Dans un autre ouvrage, la Réfutation suivie du livre d'Helvétius sur l'homme, Diderot a traité quelques-unes des questions générales de la pédagogie, et réfuté les paradoxes d'Helvétius sur la toute-puissance de l'éducation. Diderot démontre avec force que l'éducation ne peut rien sans la nature, et il trouve pour rendre plus claire sa pensée d'admirables comparaisons : « Il y a des milliers de siècles que la rosée du ciel tombe sur des rochers sans les rendre féconds. Les terres ensemencées l'attendent pour produire, mais ce n'est pas elle qui les ensemence. Les accidents par eux-mêmes ne produisent rien, pas plus que la pioche du manoeuvre qui fouille les mines de Golconde ne produit le diamant qu'elle en fait sortir. »

Disons enfin que pour Diderot l'oeuvre de l'éducation appartient surtout au père de famille, au citoyen.
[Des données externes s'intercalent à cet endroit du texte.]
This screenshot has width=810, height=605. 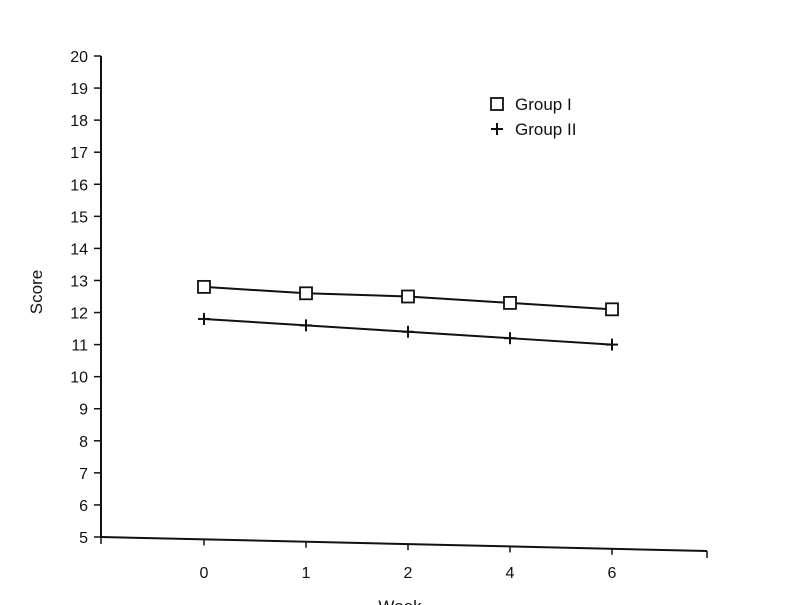 I want to click on y-tick-label: 10, so click(x=79, y=378). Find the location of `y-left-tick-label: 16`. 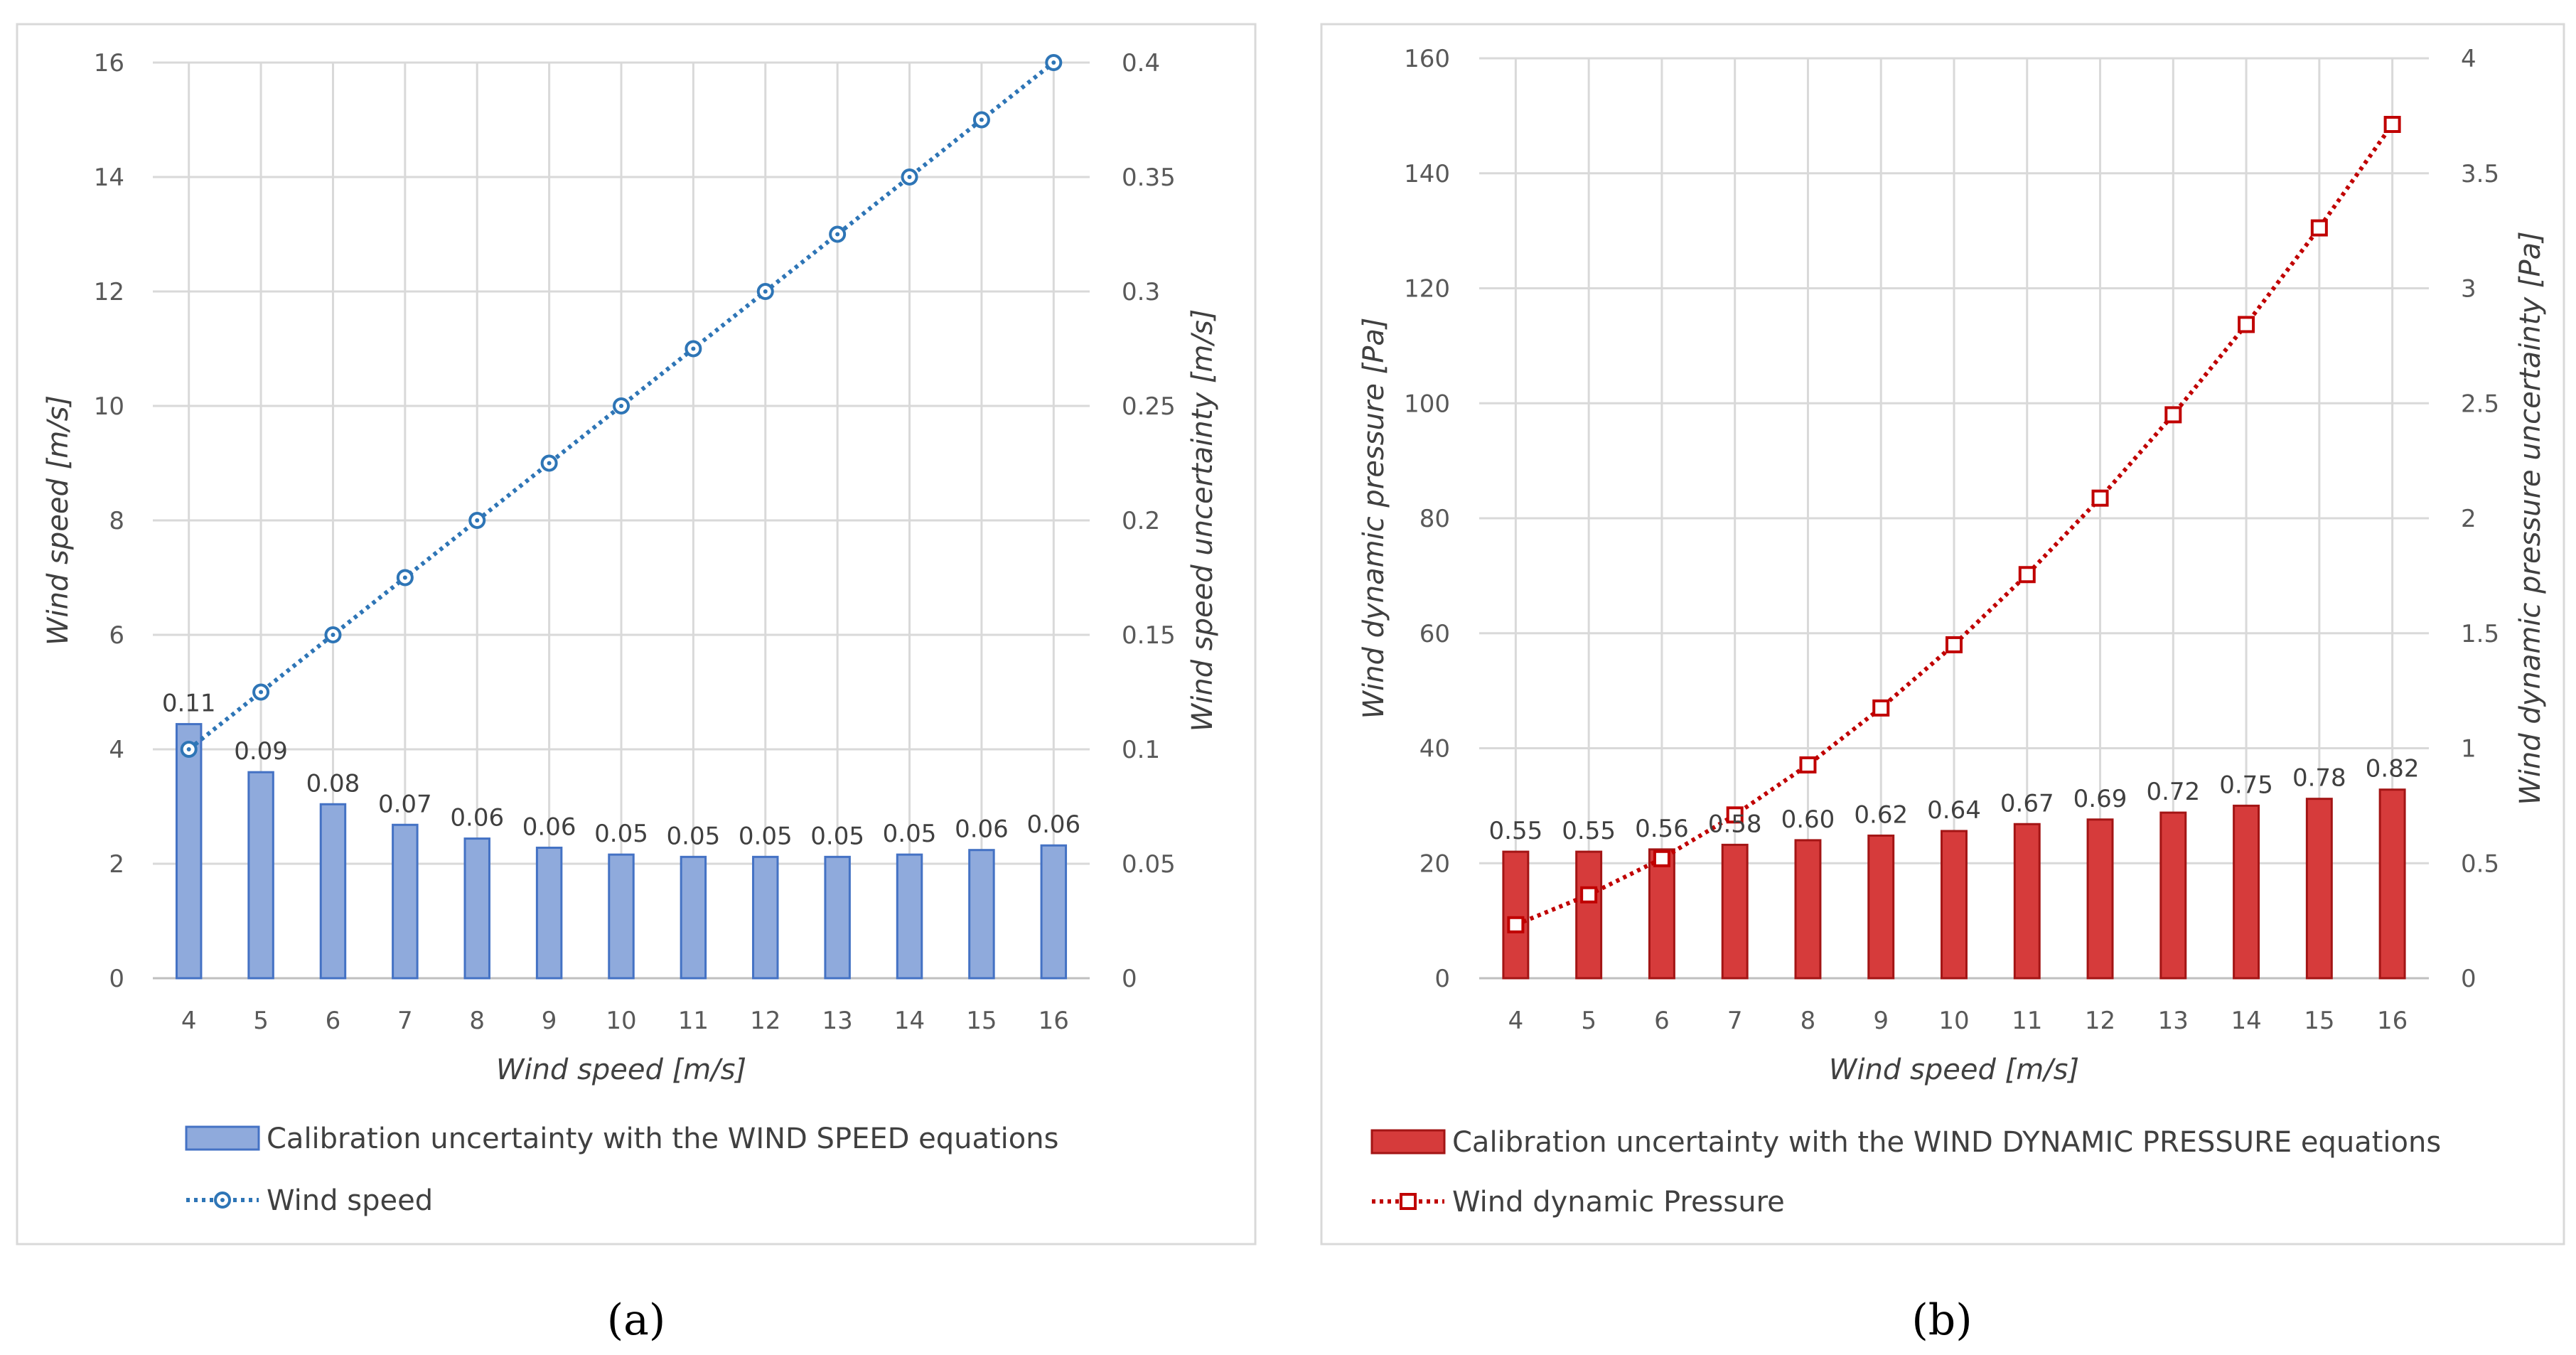

y-left-tick-label: 16 is located at coordinates (109, 63).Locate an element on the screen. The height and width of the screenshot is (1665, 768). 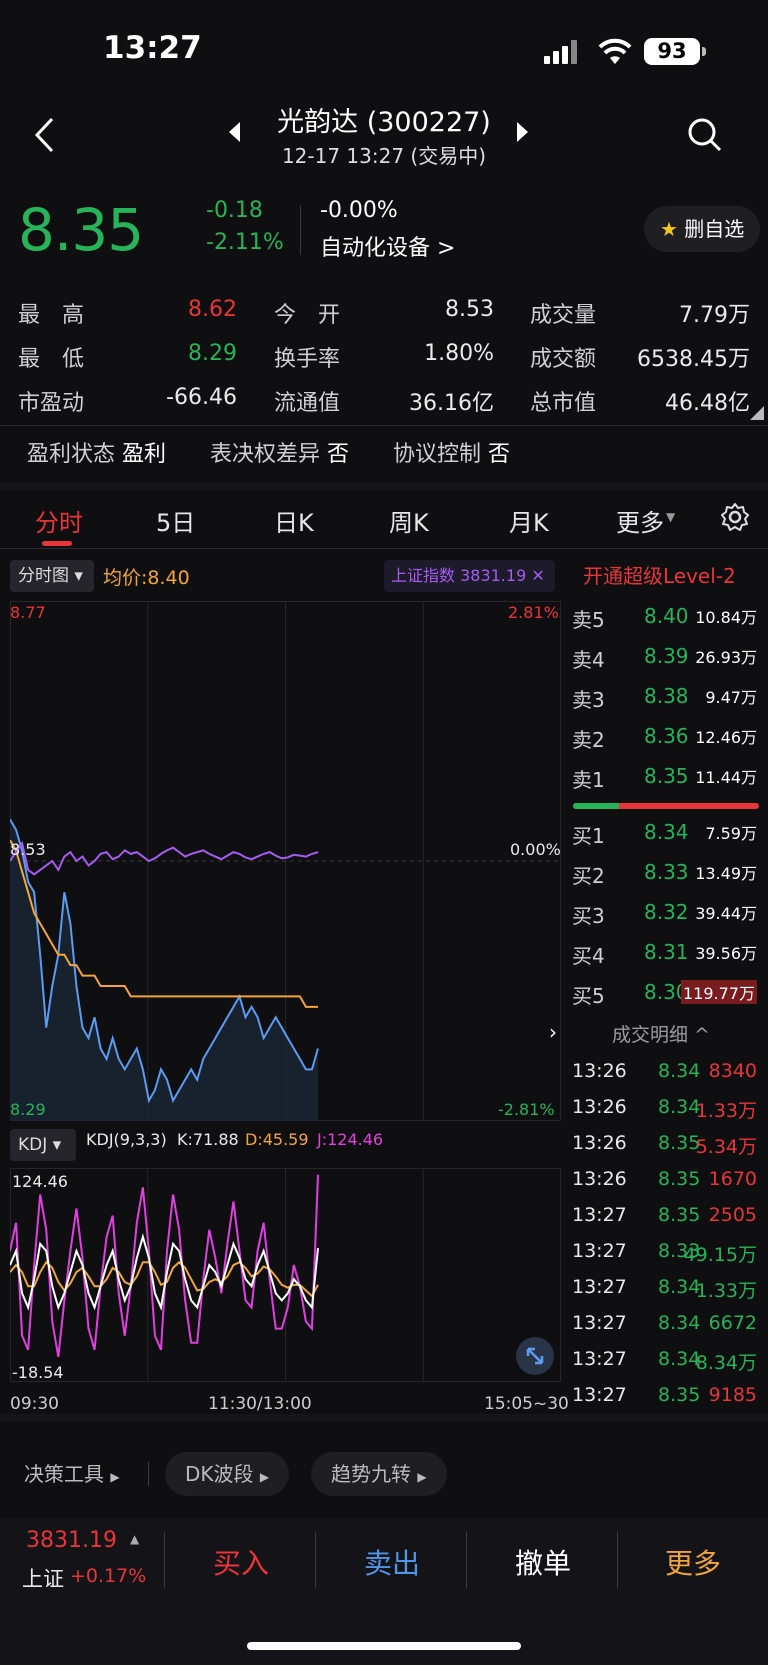
bid-row: 买2 8.33 13.49万 is located at coordinates (667, 875).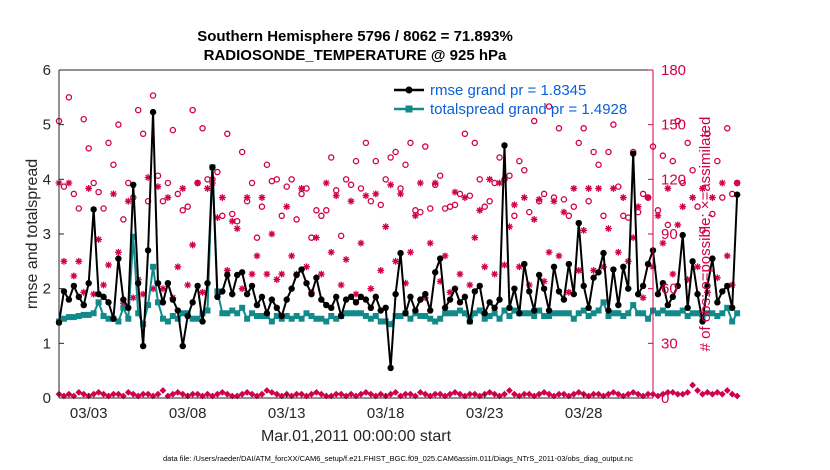  Describe the element at coordinates (356, 56) in the screenshot. I see `chart-title-line2: RADIOSONDE_TEMPERATURE @ 925 hPa` at that location.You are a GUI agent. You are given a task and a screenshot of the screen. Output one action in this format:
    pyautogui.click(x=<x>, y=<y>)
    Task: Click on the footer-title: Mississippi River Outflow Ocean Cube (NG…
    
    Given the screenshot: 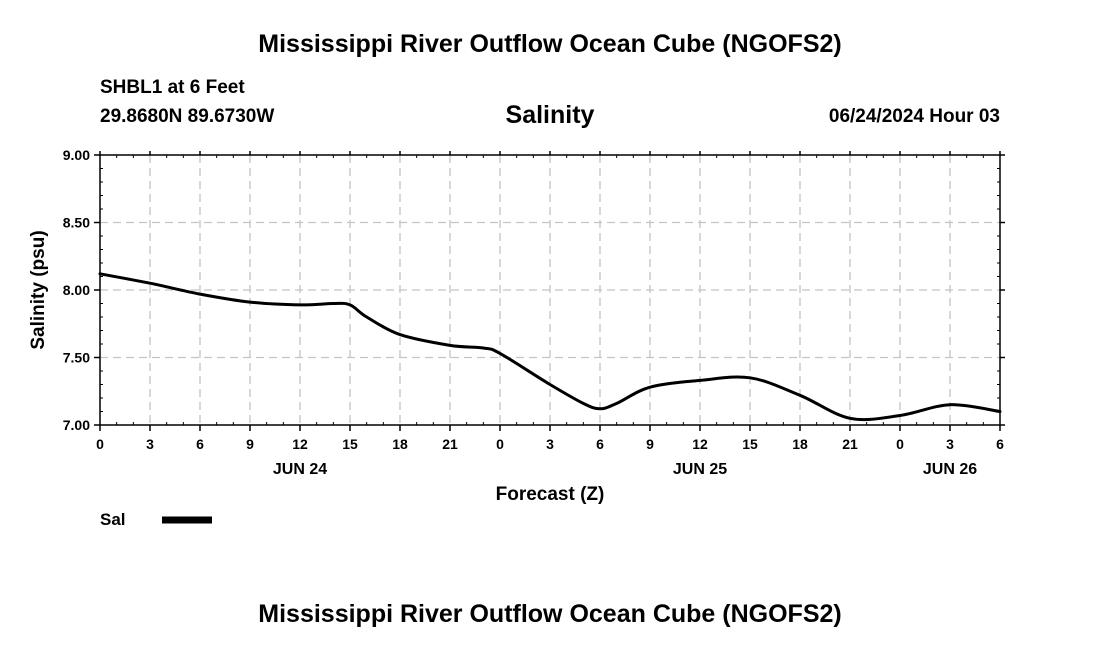 What is the action you would take?
    pyautogui.click(x=550, y=614)
    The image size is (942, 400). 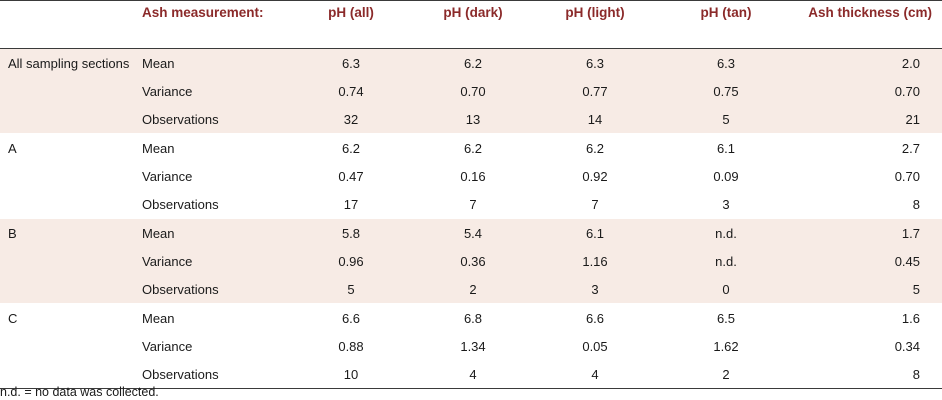 What do you see at coordinates (351, 12) in the screenshot?
I see `header-ph-all: pH (all)` at bounding box center [351, 12]. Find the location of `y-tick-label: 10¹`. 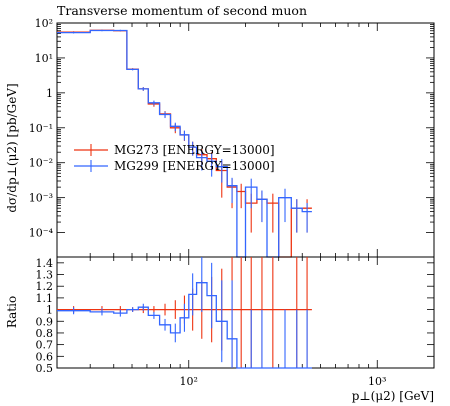

y-tick-label: 10¹ is located at coordinates (44, 58).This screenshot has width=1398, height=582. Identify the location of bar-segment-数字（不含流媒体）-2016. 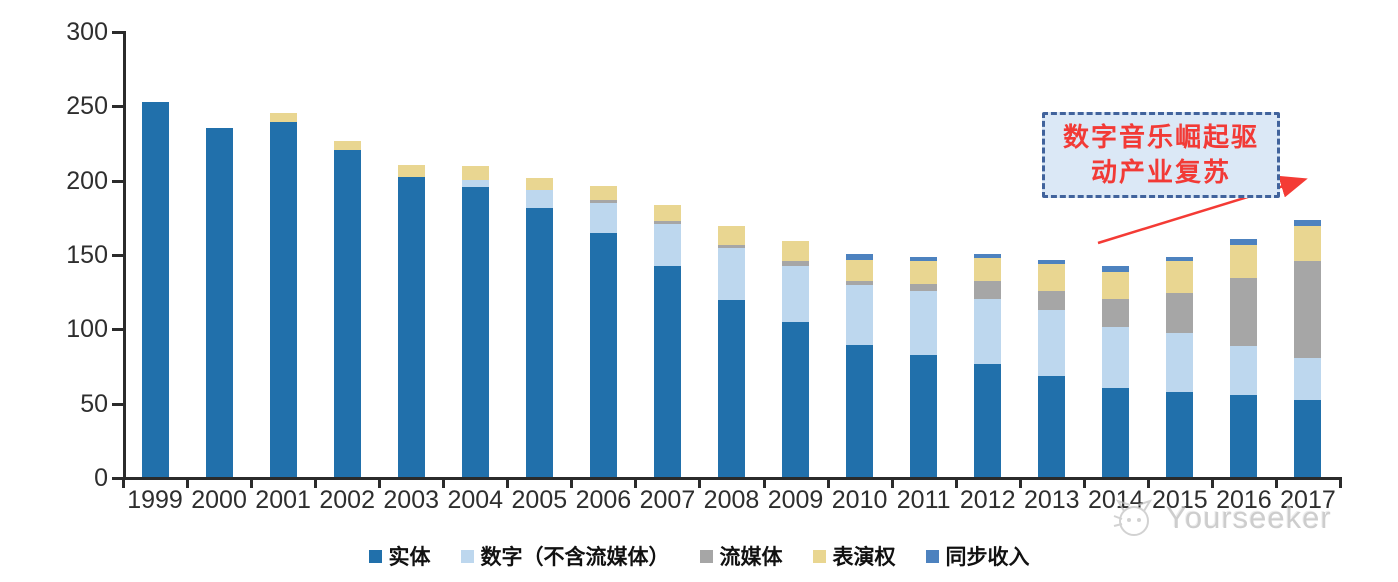
(1244, 371).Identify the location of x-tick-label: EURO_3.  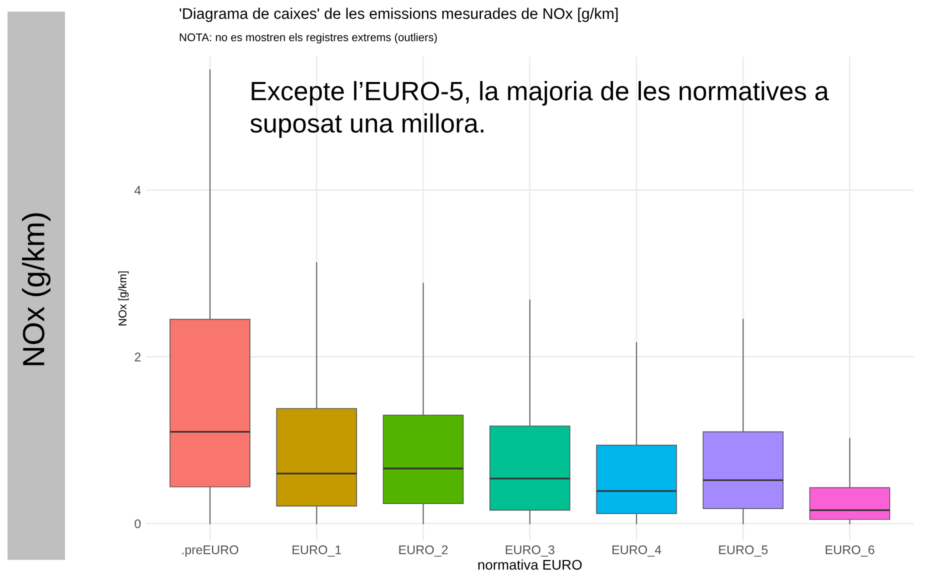
(530, 551).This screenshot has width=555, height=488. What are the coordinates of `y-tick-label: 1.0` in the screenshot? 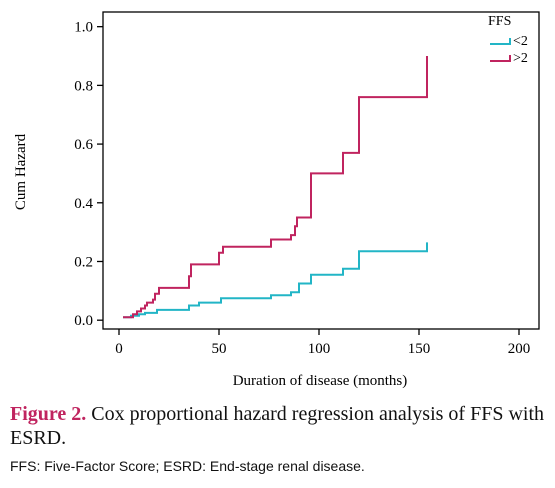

Trop longtemps le préjugé avait exclu les laïques de l'enseignement : il semblait, comme le disait spirituellement La Chalotais, « qu'avoir des enfants fût une exclusion pour pouvoir en élever ». Avec Diderot nous voyons apparaître la vraie doctrine pédagogique : celle qui croit que quand il s'agit d'élever des hommes, ceux-là ont la capacité d'y réussir qui participent à toutes les oeuvres des hommes

M. Maurice Tourneux a publié dans la Revue pédagogique novembre 1890, pages 385-399) des Conseils à Catherine II sur l'éducation, extraies d'un manuscrit autographe de Diderot qui se trouve à la bibliothèque de l'Ermitage.